Detection of residual organic and inorganic species in water bodies including drinking water has led to developing strategies for their removal. Here we report a very efficient method of photoreduction of Cr (VI) and photodegradation of methylene blue dye in aqueous medium using Z-scheme heterojunction based Sn3O4/SnS2 solar photocatalyst. The photocatalyst is synthesized by hydrothermal route and it is thoroughly characterized in terms of its structural, compositional, morphological and optical properties. About 100 % of Cr (VI) reduction in 60 min and 99.6 % of methylene blue degradation in 90 min is achieve under sunlight exposure at a photocatalytic rate of 0.066 min-1 and 0.043 min-1, respectively.

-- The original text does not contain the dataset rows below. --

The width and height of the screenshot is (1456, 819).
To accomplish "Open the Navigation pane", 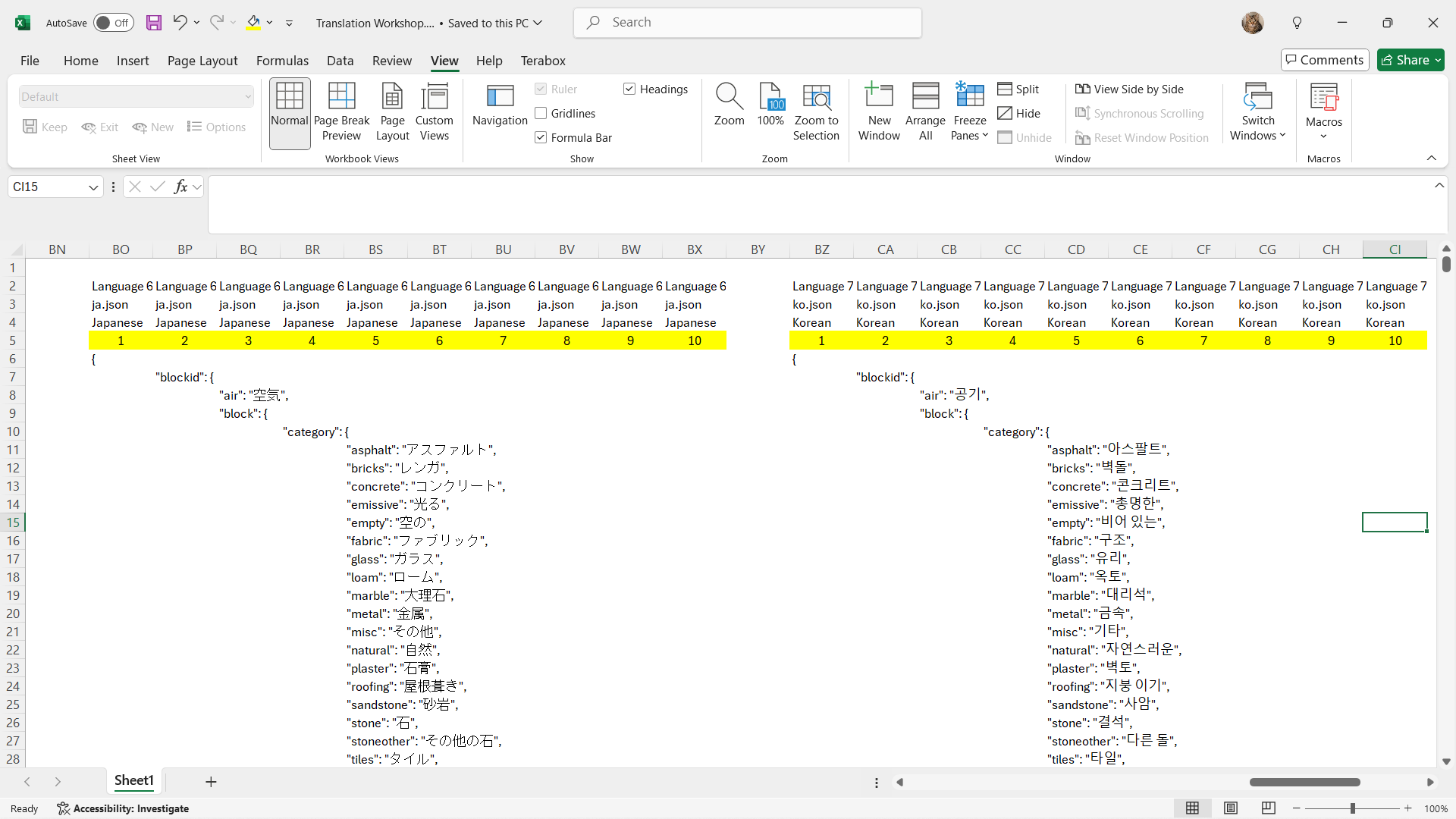I will (500, 106).
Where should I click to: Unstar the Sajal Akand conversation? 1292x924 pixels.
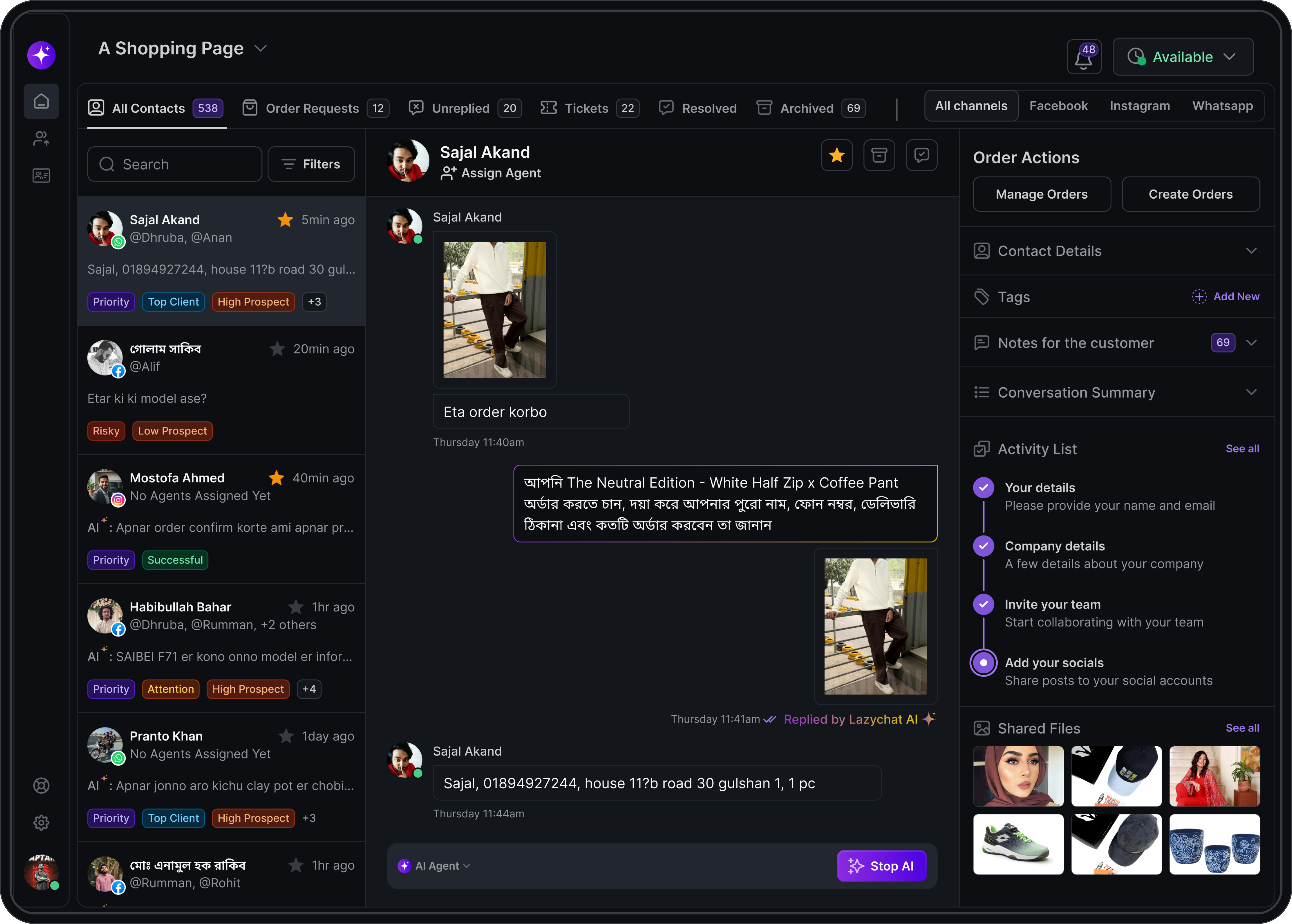(x=836, y=155)
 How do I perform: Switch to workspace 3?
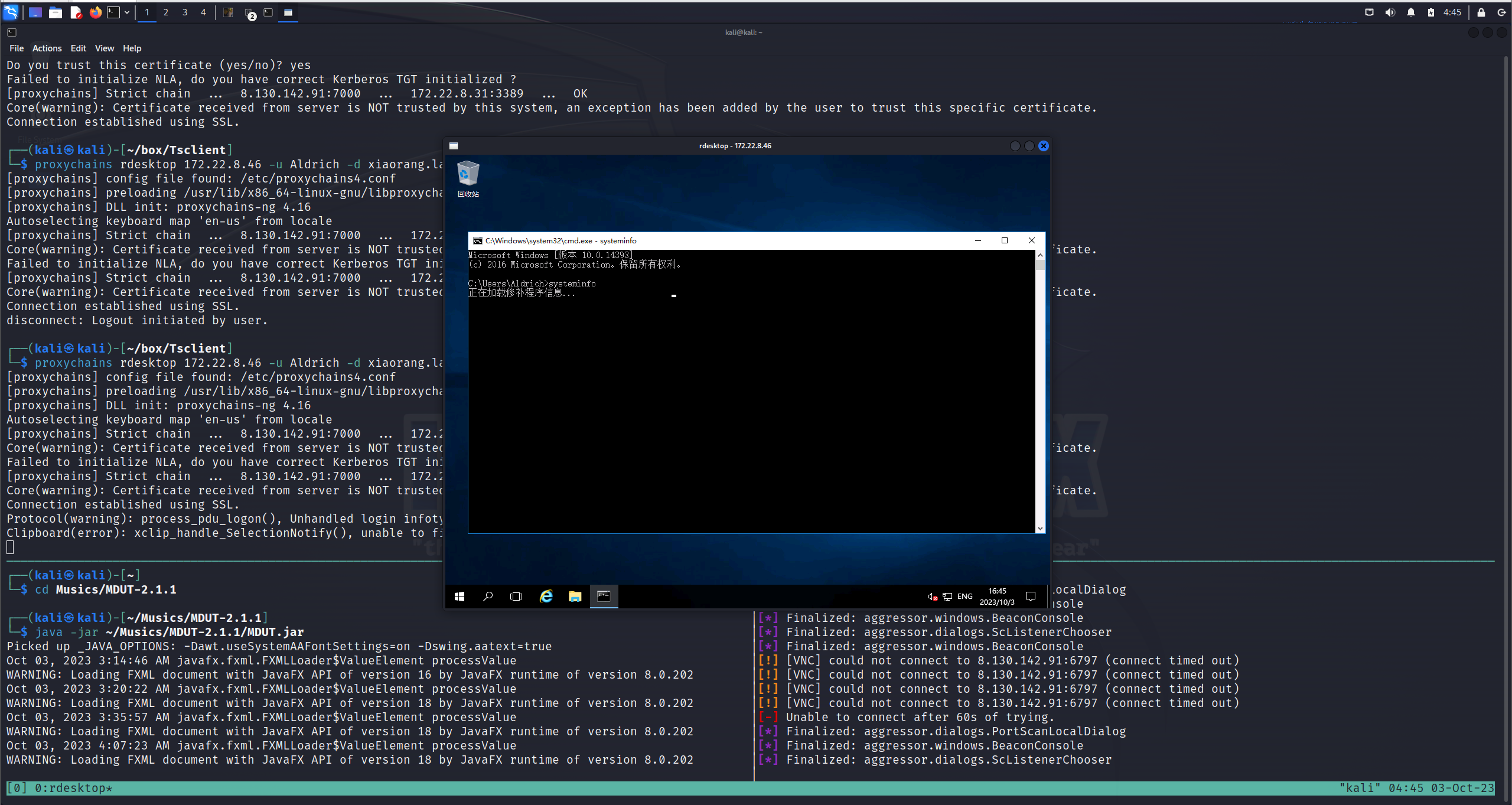(x=185, y=12)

The total organic carbon estimation of the post-degradation reaction medium corresponded to 85.1 % (MB) mineralization. The photocatalytic degradation is attributed to in-situ generation of reactive oxygen species (ROS) e.g., superoxide radicals, hydroxide radicals, and the role of ROS towards reduction and degradation of Cr (VI) and MB respectively, is confirmed from ROS scavenging studies. The dye degradation mechanism has been discussed by analyzing the degradation products via UPLC-Q-Tof-MS. The photocatalytic degradation of methylene blue by Sn3O4/SnS2 nanocomposites is significantly enhanced as compared to SnS2 photocatalyst, attributed to Z-scheme heterojunction and the charge carrier mobility.